As you can see from the foregoing; there are areas to worry about in the new law and there are areas to commend the government for. So I will seriously admonish the government to review the entire law in practice in six months time to amend sections that are not working or too vague (of which there are a few) and make the law more precise and clearer to all concerned. I trust you have found this article useful.

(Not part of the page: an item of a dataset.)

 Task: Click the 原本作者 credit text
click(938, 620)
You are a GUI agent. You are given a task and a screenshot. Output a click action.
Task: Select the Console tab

Accordingly the mantra in Lagos state governmental institutions at the moment should be people friendly implementation. In 90s when Tony Blair became the Prime minister of the United Kingdom; he was asked what would be the focus of his new administration. His response was; Education, Education, Education. Thus emphasising the focus on Educational transformation in England schools. Governor Fashola should learn from that and make his own focus now to be; Implementation, Implementation, Implementation. Let us get right the laws that are already on the books, implement fully, study their effects and consequences; make adjustments as necessary, before more legislation is pilled on an already recalcitrant, over reaching and perhaps overworked government machinery.

We all support the drive for a new Lagos and ultimately a new Nigeria; but we should take care that we do not try to get there at a cost to the health, wellbeing and morale of the people. Nigerians already have enough to cope with, please don’t add any more aggravation Mr Governor.